[TASK] Word for word, copy the lines beginning at the one with "Viewport: 1372px width, 870px" and ending at the last line below; pictures stay out.

┌──

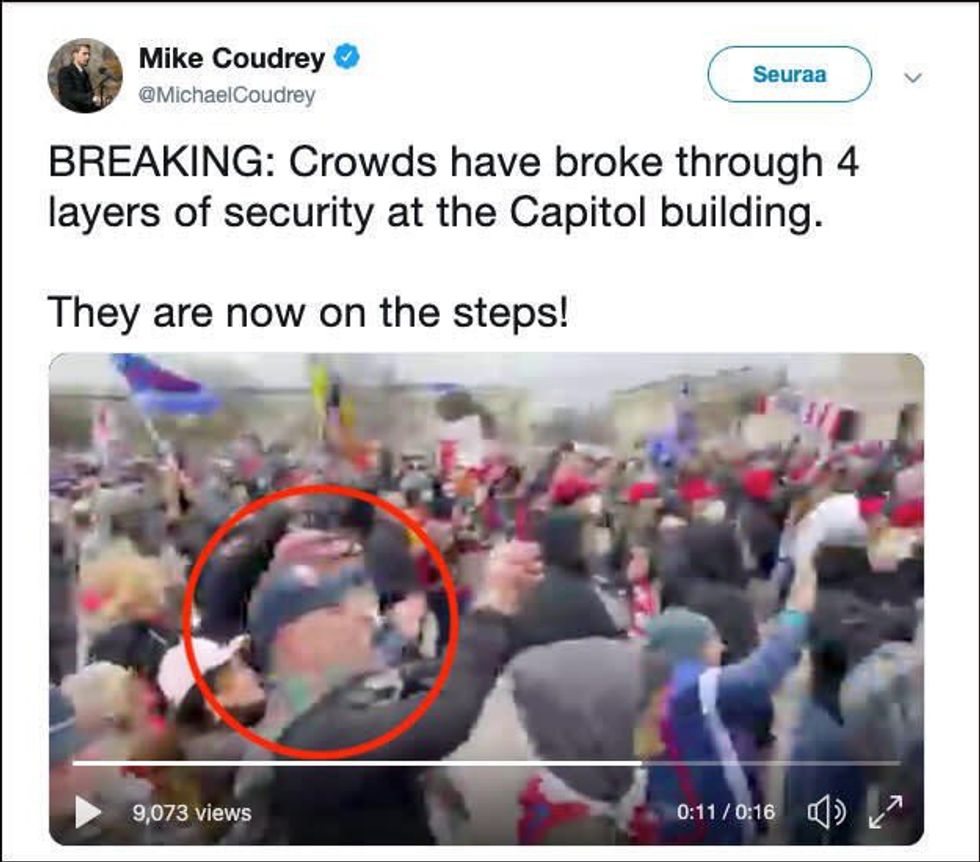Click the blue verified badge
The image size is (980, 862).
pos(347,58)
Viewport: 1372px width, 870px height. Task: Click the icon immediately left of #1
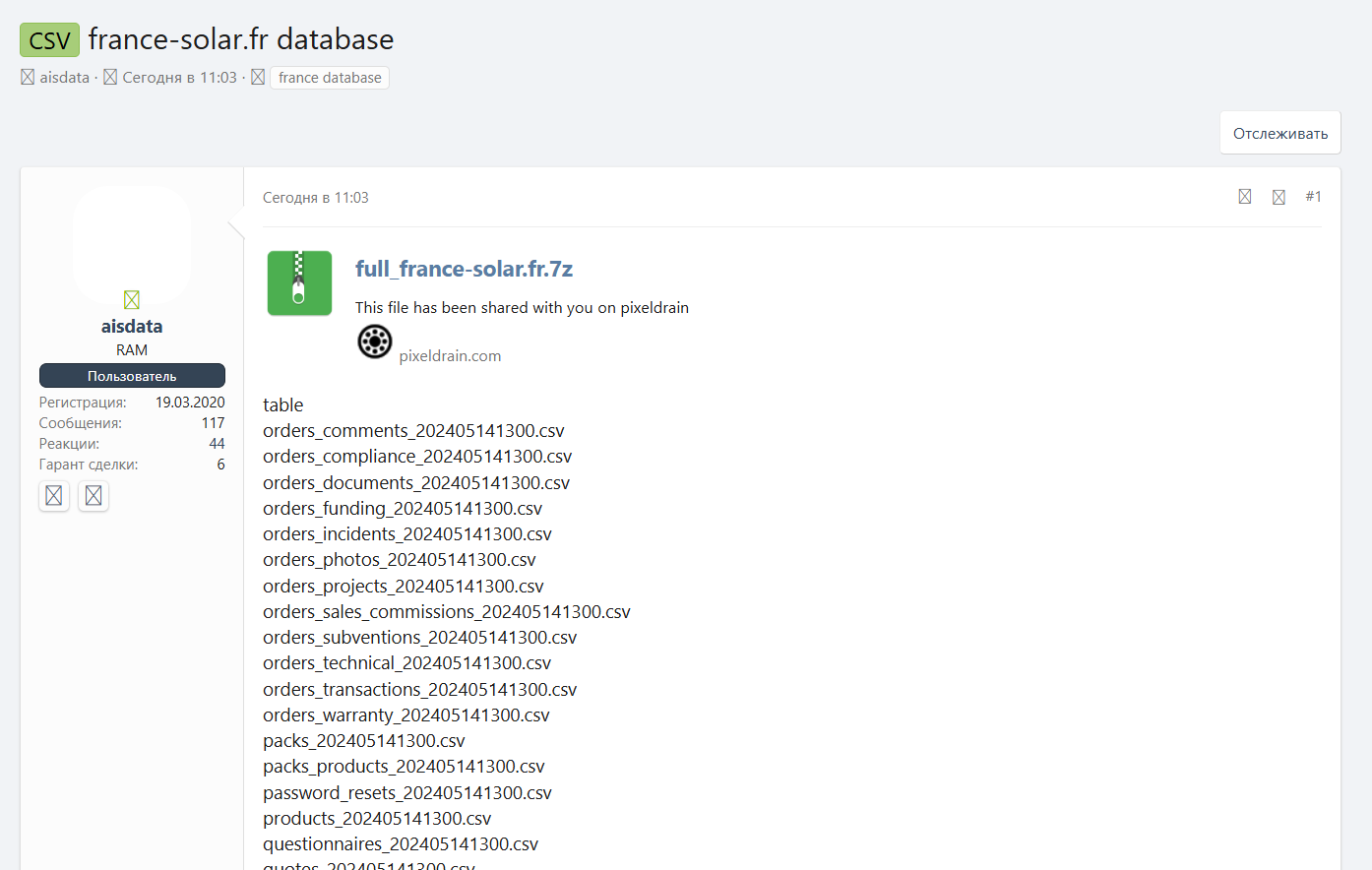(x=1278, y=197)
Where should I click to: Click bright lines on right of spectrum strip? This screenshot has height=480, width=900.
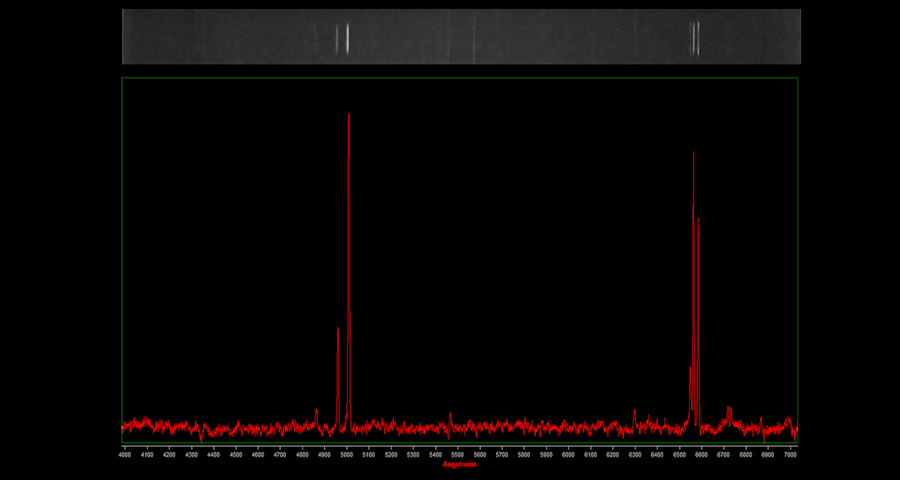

└──

[OUTPUT BELOW]
Viewport: 1372px width, 870px height. Task: Click the icon immediately left of #1
(x=1278, y=197)
Where should I click to: Click bright lines on right of spectrum strip? This screenshot has height=480, width=900.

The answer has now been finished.